La leucémie myéloïde chronique survient à la suite d'un changement génétique des premières versions de certaines cellules hématopoïétiques de la moelle osseuse, à savoir les cellules myéloïdes souches. Ce changement forme un oncogène appelé BCR-ABL, qui produit une protéine du même nom avec une activité tyrosine kinase (TK) anormale qui provoque la croissance, la division et l'accumulation aberrantes des cellules dans le corps. En tant que médicament qui bloque l'effet de la tyrosine kinase, un inhibiteur des TK (TKi), l'imatinib a largement amélioré la gestion de la LMC. Autrement dit, chez les patients qui ne développent pas de résistance aux TKis.
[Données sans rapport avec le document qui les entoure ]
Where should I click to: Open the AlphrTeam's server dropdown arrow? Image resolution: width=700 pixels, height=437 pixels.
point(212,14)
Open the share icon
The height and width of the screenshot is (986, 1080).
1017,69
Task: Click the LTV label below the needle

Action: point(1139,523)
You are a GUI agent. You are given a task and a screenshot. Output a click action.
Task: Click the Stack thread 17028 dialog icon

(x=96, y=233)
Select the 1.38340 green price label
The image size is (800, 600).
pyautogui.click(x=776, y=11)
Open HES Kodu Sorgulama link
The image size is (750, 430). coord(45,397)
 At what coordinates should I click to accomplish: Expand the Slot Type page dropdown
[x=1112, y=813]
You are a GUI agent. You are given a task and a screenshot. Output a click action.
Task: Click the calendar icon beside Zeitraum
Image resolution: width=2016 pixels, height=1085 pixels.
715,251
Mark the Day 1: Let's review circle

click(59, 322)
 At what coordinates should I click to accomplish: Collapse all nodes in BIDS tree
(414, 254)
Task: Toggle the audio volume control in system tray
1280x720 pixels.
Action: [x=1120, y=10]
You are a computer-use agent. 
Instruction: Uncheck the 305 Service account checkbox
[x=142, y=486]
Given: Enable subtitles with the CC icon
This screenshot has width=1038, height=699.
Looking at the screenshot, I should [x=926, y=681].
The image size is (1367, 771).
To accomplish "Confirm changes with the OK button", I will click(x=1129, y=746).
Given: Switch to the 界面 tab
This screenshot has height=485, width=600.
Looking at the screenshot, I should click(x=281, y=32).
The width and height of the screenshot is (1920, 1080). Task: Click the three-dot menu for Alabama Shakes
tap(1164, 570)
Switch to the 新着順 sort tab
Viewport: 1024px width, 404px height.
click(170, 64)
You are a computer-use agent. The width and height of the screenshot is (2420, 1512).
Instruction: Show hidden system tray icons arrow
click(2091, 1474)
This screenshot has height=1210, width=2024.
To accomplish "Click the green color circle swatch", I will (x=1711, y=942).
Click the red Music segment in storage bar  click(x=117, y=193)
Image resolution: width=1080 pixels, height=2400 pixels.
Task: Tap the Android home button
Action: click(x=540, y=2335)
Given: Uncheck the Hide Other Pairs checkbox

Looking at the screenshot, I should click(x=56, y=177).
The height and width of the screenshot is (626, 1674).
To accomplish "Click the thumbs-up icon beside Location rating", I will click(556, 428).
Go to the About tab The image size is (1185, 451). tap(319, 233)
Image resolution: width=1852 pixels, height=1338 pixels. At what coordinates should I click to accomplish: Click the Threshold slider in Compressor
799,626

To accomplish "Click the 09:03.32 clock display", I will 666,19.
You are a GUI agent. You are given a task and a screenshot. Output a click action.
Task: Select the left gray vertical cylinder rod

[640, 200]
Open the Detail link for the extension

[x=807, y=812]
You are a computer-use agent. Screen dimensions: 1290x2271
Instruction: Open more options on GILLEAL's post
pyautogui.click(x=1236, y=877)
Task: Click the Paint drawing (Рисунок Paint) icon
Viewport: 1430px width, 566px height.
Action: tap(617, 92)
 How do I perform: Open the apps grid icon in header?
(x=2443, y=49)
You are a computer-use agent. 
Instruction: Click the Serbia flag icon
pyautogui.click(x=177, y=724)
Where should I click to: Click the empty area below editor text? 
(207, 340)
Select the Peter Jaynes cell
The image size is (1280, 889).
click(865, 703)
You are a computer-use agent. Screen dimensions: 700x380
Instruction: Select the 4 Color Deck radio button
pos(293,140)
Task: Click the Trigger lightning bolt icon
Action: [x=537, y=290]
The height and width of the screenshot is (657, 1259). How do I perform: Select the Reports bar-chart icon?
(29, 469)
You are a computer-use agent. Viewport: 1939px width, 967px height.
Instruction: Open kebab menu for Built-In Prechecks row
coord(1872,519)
Un traitement combiné pour lutter contre la résistance à l'imatinib
La monothérapie étant fréquemment associée au développement de la résistance aux médicaments, le prof. Marc Diederich et ses collègues chercheurs du LBMCC, du Collège de pharmacie de l'Université nationale de Séoul et de la Faculté de médecine de l'Université de Lorraine, se sont engagés dans des recherches sur la thérapie combinée. Comme expliqué par le prof. Diederich, «l'idée est d'associer l'imatinib à un autre ensemble de molécules qui aideront à affaiblir le cancer et à le rendre plus sensible au traitement». De ce point de vue, les inhibiteurs de l'histone-désacétylase (HDAC) (HDACis) - une famille de médicaments qui s'est déjà avérée efficace dans le traitement d'autres cancers -, semblaient être un choix prometteur.
La dérégulation des HDAC est un élément bien connu dans le développement des hémopathies malignes telles que les lymphomes et d'autres types de cancer du sang. Associés à la neutralisation de l'expression génique, les HDAC normaux sont des modulateurs épigénétiques qui jouent un rôle essentiel dans la régulation de fonctions cellulaires importantes, telles que la prolifération, la régulation du cycle cellulaire et la mort cellulaire programmée (apoptose). Cependant, les HDAC oncogènes dérégulés n'effectuent pas correctement ces tâches, induisant une régulation épigénétique désordonnée et une prolifération cellulaire. Si l'inhibition des HDAC a démontré des activités anticancéreuses prometteuses dans d'autres types de leucémie et de lymphome, la pertinence dans le contexte de la LMC en association avec l'imatinib restait à explorer.
Les HDAC aident à réduire l'activité de l’oncoprotéine BCR-ABL et à sensibiliser les cellules de la LMC à l'imatinib
Les présentes études ont été menées avec différents ensembles d'inhibiteurs d'HDAC, l'un efficace pour tous les types d'HDAC utilisant un inhibiteur pan-HDAC appelé MAKV-8, l'autre ciblant uniquement l'HDAC de type 6 en utilisant un inhibiteur spécifique appelé composant 7b. Dans une première étude, les chercheurs ont pu démontrer le potentiel du composant MAKV-8 de l’inhibiteur d'HDAC, in vitro et dans diverses lignées cellulaires de LMC. Ils ont montré que MAKV-8 en association avec l'imatinib présentait des propriétés anticancéreuses prometteuses pour les cellules LMC sensibles et résistantes à l'imatinib, tout en affectant modérément les cellules saines. En outre, les études in vivo menées sur le poisson zèbre ont démontré une abrogation complète de la croissance tumorale lors d'un traitement combiné MAKV-8 et imatinib. Bien que les mécanismes impliqués soient différents, les mêmes résultats ont été obtenus dans la deuxième étude. Il a été démontré que l'inhibiteur HDAC6 7b seul induit une dégradation de BCR-ABL et que l'association avec l'imatinib provoque un effet anticancéreux synergique in vitro et in vivo (chez le poisson zèbre à nouveau) et réduit la quantité de population touchée par la LMC.
Dans l'ensemble, les deux séries de résultats suggèrent que le traitement par HDACis, qu'il s'agisse du MAKV-8 ou du composant 7b, contribue à une forte sensibilisation des cellules LMC sensibles et résistantes à l'imatinib. En effet, les résultats montrent que les traitements combinés des inhibiteurs d'HDAC et de l'imatinib sont susceptibles de surmonter la résistance aux médicaments dans la pathologie de la LMC et constituent ainsi une base rationnelle pour étudier plus avant ces deux voies de traitement pour surmonter la résistance aux TKI dans les cellules de la LMC.